The defendants are accused in a Securities and Exchange Commission complaint of using offshore trusts and subsidiaries to conceal illicit trading profits from transactions concerning four companies at a time when the brothers were on their boards, according to the Associated Press and Reuters. One of the companies is Michaels Stores Inc.
All of the defendants, including attorney Michael C. French, 67, live in Dallas. The case is being pursued in federal court in New York.
A copy of the SEC’s 78-page complaint is provided by Scribd.

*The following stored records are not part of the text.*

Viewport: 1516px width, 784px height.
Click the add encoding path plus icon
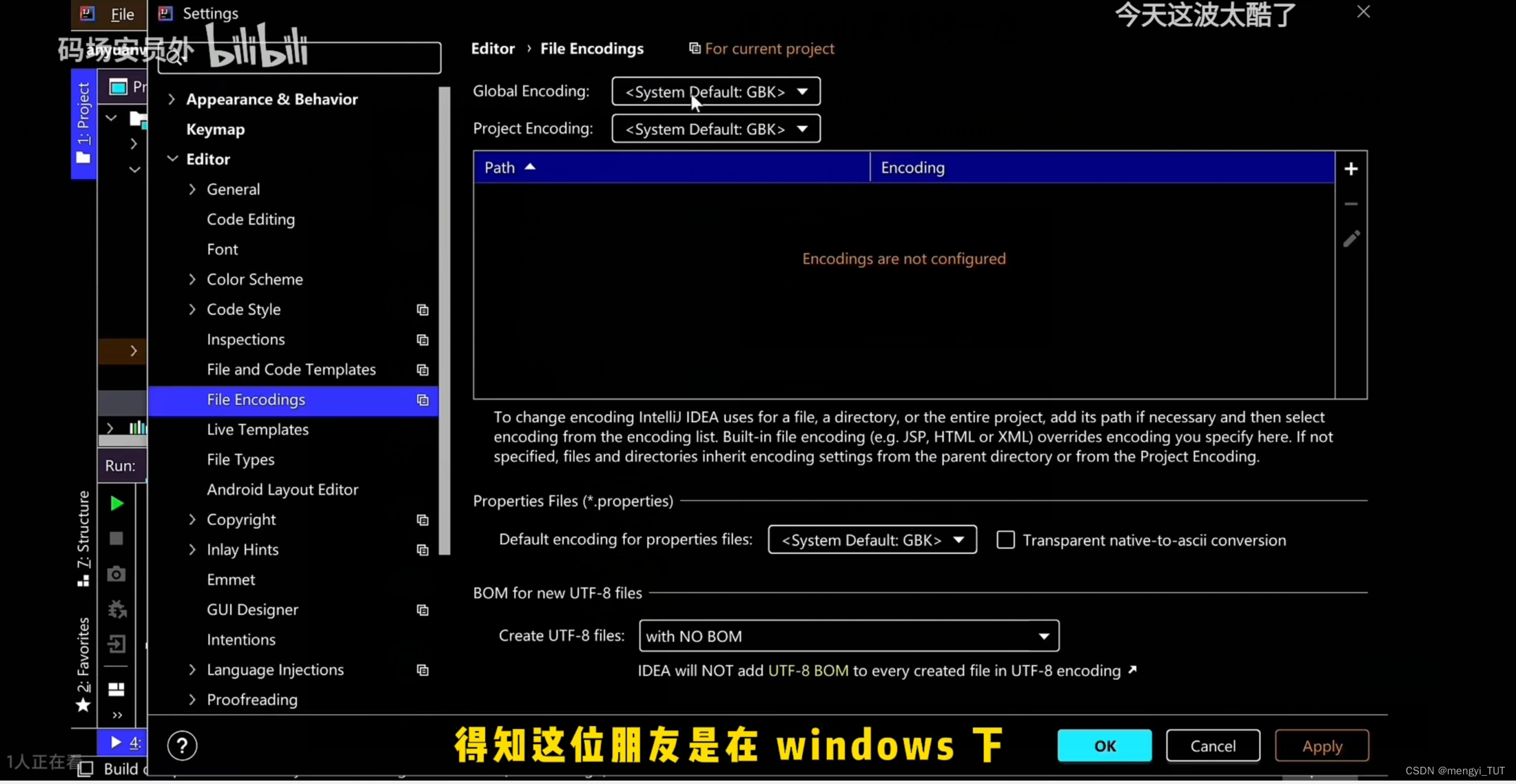[1351, 168]
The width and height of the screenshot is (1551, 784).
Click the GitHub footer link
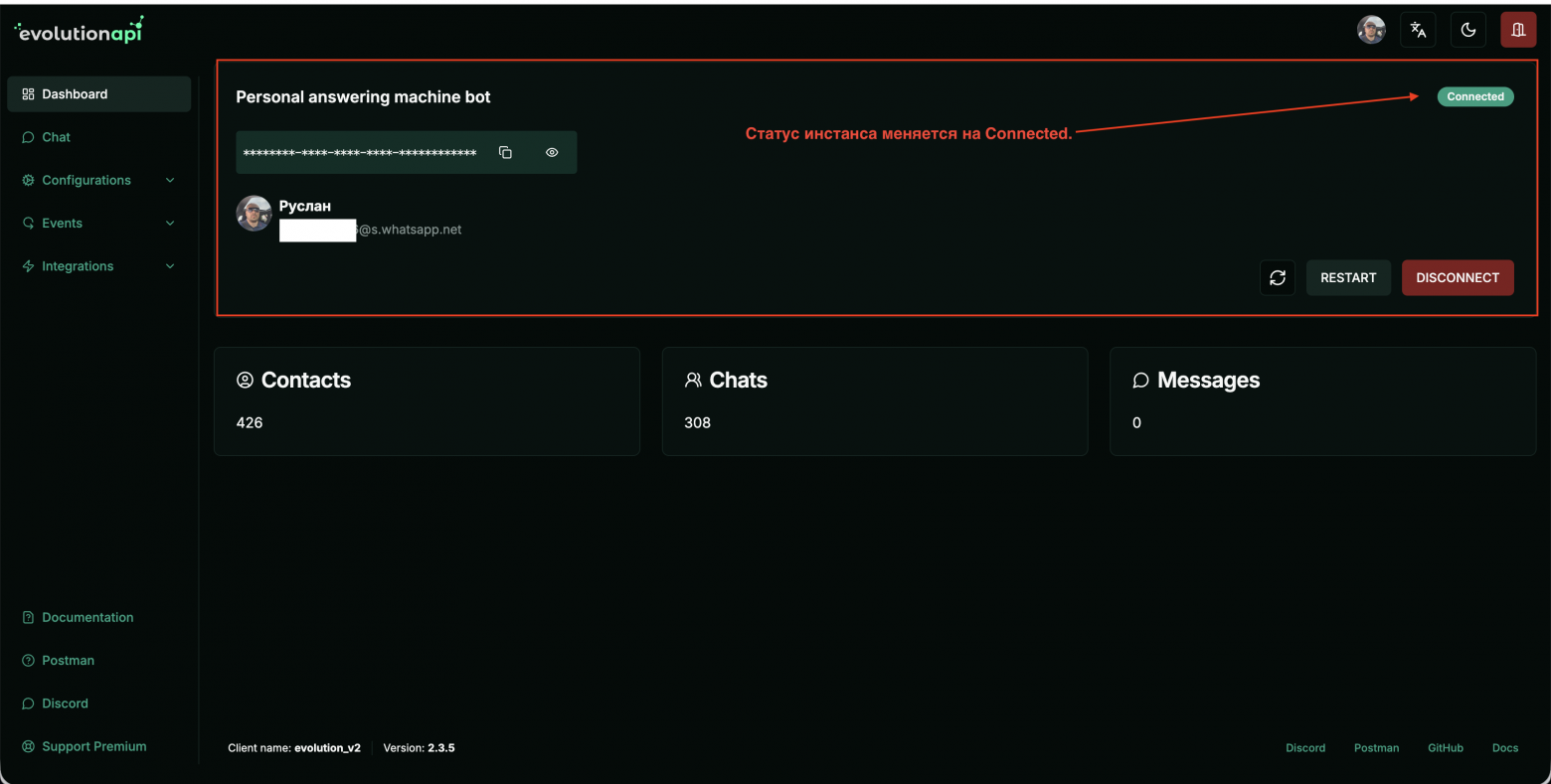pos(1445,748)
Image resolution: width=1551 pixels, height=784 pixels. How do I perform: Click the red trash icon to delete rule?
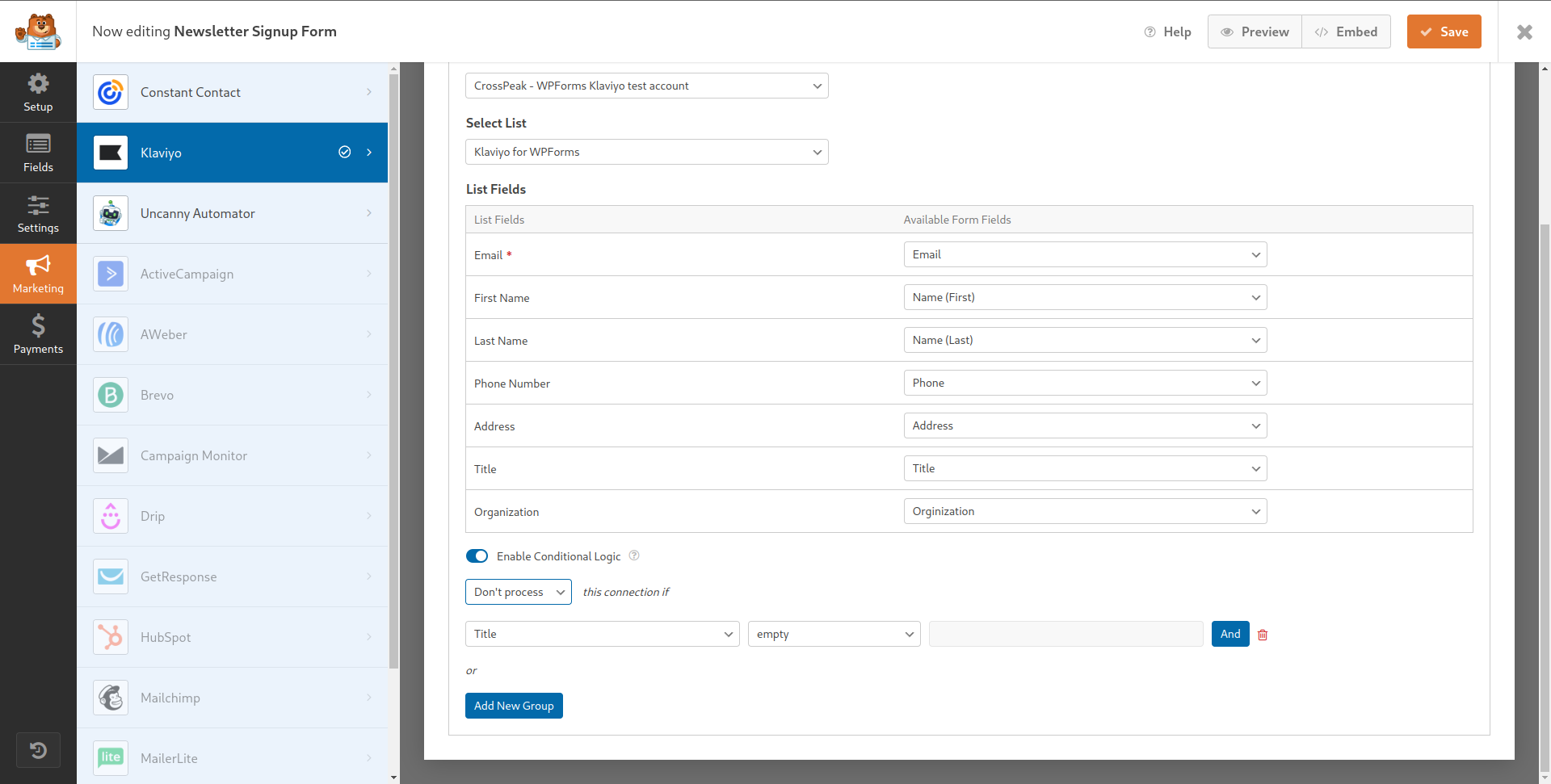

It accuses French, along with the other defendants, of “using an elaborate sham system of trusts and subsidiary companies located in the Isle of Man and the Cayman Islands” to conceal the Wylys’ ownership and control of some $750 million worth of stock they were allegedly voting and trading while serving as board members of the companies concerned.
French is accused of substantially assisting the claimed scheme and, along with the Wylys, knowingly or recklessly disregarding disclosure laws, and using “fraud, deception and material misrepresentation to conceal their actions.”
Additionally, “French utilized his roles as the Wylys’ lawyer and fellow director on three of the four issuers’ boards to cover the Wylys’ scheme with a false cloak of legality that was essential both to its concealment and its execution,” the complaint contends. It seeks injunctive relief, disgorgement of profits and interest, civil penalties and a prohibition against future board service by the defendants.
French’s lawyer could not be reached for comment but partner William Brewer III of Bickel & Brewer in Dallas says in a written statement that the brothers “intend to vigorously defend themselves, and expect to be fully vindicated,” He calls the claims today “at best … a misapplication of the law.
And, he adds, “At worst, the claims appear to represent an after-the-fact justification for a misguided six-year investigation.”